EXERCISE DIRECTIONS >>
Look through the data below for the line with "[Netbet Casino] (289, 1108)", and transcribe it exactly together with each line after it up to and including the line with "Politica de cookie (730, 2083)". Give nothing else.

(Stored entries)
++++

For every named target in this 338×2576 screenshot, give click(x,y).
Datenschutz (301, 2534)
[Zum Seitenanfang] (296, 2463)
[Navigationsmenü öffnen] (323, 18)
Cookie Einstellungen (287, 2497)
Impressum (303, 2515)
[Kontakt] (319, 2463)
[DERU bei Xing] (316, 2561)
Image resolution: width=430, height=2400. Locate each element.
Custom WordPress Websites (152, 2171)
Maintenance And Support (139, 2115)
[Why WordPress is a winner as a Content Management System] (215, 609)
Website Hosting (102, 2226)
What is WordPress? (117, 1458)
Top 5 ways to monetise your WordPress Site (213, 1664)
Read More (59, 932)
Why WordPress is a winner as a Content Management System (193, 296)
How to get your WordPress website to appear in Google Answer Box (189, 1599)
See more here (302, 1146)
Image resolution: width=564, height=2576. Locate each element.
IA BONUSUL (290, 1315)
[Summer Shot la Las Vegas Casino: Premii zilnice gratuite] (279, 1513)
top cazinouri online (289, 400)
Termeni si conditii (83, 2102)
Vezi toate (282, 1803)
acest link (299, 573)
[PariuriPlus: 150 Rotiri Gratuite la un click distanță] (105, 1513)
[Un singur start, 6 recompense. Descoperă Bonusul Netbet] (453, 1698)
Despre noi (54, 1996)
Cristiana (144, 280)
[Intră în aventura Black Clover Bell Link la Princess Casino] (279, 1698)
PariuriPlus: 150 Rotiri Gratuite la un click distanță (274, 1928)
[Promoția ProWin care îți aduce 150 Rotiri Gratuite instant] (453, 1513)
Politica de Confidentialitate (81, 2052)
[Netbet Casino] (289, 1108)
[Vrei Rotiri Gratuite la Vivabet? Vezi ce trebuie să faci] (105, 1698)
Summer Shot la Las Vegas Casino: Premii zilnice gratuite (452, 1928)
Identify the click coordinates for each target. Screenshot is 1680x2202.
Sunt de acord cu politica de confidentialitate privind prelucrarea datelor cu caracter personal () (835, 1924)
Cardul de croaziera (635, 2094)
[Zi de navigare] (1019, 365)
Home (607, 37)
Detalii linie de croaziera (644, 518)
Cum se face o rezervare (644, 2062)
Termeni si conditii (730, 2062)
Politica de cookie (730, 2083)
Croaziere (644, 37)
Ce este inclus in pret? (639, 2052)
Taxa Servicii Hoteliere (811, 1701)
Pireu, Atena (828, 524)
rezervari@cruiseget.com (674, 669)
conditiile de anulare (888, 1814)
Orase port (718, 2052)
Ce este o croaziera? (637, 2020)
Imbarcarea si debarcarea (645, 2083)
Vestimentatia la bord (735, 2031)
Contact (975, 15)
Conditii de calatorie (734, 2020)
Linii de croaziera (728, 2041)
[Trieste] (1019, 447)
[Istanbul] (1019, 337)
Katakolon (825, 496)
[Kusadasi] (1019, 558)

++++

ANSWER AREA >>
[Netbet Casino] (289, 1108)
[Vrei Rotiri Gratuite la Vivabet? Vezi ce trebuie să faci] (105, 1698)
Summer Shot la Las Vegas Casino: Premii zilnice gratuite (452, 1928)
Identify the click coordinates for each target. Screenshot is 1680x2202.
Sunt de acord cu politica de confidentialitate privind prelucrarea datelor cu caracter personal () (835, 1924)
Cardul de croaziera (635, 2094)
[Zi de navigare] (1019, 365)
Home (607, 37)
Detalii linie de croaziera (644, 518)
Cum se face o rezervare (644, 2062)
Termeni si conditii (730, 2062)
Politica de cookie (730, 2083)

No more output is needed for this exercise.